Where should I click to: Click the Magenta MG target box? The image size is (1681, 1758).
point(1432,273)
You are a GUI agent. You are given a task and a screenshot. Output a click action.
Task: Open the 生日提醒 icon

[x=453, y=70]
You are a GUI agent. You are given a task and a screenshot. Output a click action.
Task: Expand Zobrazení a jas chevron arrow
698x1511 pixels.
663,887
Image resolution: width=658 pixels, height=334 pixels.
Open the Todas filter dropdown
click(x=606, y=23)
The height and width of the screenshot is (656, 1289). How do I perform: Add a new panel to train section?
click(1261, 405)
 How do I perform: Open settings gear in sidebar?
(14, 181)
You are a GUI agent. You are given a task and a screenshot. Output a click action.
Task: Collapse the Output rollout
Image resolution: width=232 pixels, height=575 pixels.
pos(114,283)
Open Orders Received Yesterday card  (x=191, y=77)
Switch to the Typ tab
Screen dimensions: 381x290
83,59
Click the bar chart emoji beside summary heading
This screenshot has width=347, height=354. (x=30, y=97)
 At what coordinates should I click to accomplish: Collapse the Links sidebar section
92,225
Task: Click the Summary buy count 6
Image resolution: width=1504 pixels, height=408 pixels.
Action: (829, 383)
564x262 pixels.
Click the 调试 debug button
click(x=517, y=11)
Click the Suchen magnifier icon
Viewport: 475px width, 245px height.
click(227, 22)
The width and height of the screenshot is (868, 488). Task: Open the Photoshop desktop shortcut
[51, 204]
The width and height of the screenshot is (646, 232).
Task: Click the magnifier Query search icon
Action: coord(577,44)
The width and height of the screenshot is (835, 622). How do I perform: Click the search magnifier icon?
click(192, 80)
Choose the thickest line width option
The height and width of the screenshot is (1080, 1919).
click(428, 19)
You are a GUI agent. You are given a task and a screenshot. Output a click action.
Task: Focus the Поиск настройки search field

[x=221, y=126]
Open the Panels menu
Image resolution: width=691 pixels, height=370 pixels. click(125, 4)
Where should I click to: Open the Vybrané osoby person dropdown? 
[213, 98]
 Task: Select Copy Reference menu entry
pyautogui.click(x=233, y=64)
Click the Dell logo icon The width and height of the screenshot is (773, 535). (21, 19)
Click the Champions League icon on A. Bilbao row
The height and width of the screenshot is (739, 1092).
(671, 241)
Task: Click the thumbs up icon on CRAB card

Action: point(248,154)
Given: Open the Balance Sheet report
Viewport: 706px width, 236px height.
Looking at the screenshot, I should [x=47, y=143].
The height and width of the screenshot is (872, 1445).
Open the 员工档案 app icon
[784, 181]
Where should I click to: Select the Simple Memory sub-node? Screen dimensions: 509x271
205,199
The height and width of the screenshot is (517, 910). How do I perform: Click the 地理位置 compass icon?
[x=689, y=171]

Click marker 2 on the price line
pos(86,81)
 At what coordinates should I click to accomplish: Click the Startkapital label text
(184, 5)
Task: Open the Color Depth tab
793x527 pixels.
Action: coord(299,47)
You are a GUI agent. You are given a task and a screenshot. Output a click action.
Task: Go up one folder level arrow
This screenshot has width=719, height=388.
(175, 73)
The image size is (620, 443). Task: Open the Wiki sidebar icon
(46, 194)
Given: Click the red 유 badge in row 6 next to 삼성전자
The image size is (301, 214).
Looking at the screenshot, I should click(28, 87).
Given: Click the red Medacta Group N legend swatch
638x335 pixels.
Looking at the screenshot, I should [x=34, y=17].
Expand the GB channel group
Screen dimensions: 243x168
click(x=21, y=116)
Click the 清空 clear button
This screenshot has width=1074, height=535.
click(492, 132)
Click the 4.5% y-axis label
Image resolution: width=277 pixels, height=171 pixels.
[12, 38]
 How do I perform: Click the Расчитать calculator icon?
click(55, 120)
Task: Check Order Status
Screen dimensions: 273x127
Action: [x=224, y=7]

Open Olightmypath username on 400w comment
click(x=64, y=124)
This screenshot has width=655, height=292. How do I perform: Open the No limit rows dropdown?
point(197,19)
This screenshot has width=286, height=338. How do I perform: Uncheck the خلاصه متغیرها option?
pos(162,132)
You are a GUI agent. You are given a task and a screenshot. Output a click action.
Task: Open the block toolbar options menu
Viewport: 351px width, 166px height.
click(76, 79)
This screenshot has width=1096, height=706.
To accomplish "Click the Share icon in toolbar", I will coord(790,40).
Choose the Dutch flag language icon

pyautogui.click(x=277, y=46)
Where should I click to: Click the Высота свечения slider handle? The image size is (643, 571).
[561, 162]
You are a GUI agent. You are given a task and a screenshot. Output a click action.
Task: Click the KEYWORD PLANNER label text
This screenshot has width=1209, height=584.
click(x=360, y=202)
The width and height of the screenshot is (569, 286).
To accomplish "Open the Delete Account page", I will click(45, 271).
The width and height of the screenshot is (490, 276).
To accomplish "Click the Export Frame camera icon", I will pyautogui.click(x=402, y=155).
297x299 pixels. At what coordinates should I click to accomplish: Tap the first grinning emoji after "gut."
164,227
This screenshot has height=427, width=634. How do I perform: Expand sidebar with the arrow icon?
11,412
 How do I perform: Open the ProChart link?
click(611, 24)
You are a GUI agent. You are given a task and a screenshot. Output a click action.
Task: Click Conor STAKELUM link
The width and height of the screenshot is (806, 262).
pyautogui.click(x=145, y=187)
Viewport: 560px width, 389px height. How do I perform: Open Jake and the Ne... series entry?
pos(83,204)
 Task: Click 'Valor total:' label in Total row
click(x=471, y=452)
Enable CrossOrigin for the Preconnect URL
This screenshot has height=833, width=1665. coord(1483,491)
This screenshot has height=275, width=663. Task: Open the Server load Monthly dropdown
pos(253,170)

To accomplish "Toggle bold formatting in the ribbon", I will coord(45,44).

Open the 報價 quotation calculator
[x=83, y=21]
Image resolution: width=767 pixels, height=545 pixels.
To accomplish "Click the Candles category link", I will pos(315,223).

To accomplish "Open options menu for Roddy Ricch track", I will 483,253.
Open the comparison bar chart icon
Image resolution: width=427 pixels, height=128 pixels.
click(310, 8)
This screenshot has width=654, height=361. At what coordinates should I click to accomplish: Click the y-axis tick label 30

■ ■ ■ ■ ■

Stated task
Report how many lines of the data above contain the string "should". Case counts, and the answer is the number alone.

Answer to the problem
11